# 課題
本文のうち、「charis2011-06-05」を含む箇所から「て、効果的に機能している。)」までを、「キャンピングカー」を「トレーラーハウス」に改名したうえで書き直してください。

# 本文
新国『コジ・ファン・トゥッテ』

charis2011-06-05

[オペラ] モーツァルトコジ・ファン・トゥッテ』、新国立劇場

(写真右は、キャンプ場の事務所、下は、キャンプ場内の池とキャンピングカー。池の縁に腰掛けたデスピーナ(中央)は両側の姉妹に「不倫しちゃおうよ」と煽りまくる。キャンピングカーは、たぶんそれでやって来た姉妹が「貞操を守る」ために引き篭もる防御的な空間として、効果的に機能している。)

弱冠34歳のダミアーノ・ミキエレットによる演出は、とても瑞々しく素晴らしいものだった。『コジ』は副題が「恋人たちの学校 La scuola degli amanti」であることからも分るように、"恋愛ゲーム"を主題とする作品で、若者たちが集まる夏のキャンプ場という設定は最適だ。回り舞台を活用して、キャンプ場の事務所、池、キャンピングカーという、三つの舞台が何度も循環する。円形の回り舞台の中央が小山になっており、そこに人が隠れながらうごめくので、"覗きの視線"が舞台上を縦横に交錯する。光り溢れる昼と、懐中電灯で人が動く夜との交替が素晴らしく、視覚的に非常に美しい。円形の回り舞台全体がキャンプ場なので、劇場1階席よりもむしろ2階以上の席から、舞台全体を上から見下ろす方が楽しめるのではないか。

# 収集資料
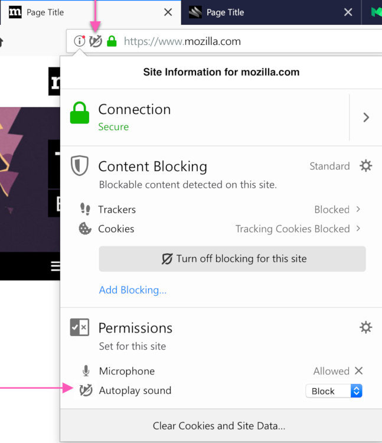Expand Connection details arrow
Image resolution: width=382 pixels, height=443 pixels.
[x=366, y=118]
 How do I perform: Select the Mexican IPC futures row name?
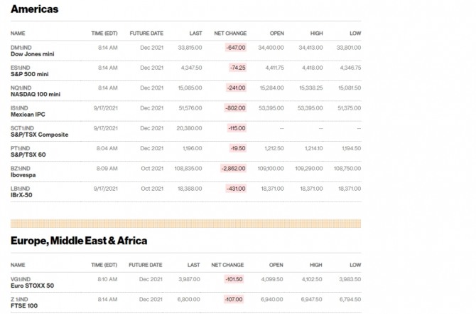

# 解答
charis2011-06-05

[オペラ] モーツァルトコジ・ファン・トゥッテ』、新国立劇場

(写真右は、キャンプ場の事務所、下は、キャンプ場内の池とトレーラーハウス。池の縁に腰掛けたデスピーナ(中央)は両側の姉妹に「不倫しちゃおうよ」と煽りまくる。トレーラーハウスは、たぶんそれでやって来た姉妹が「貞操を守る」ために引き篭もる防御的な空間として、効果的に機能している。)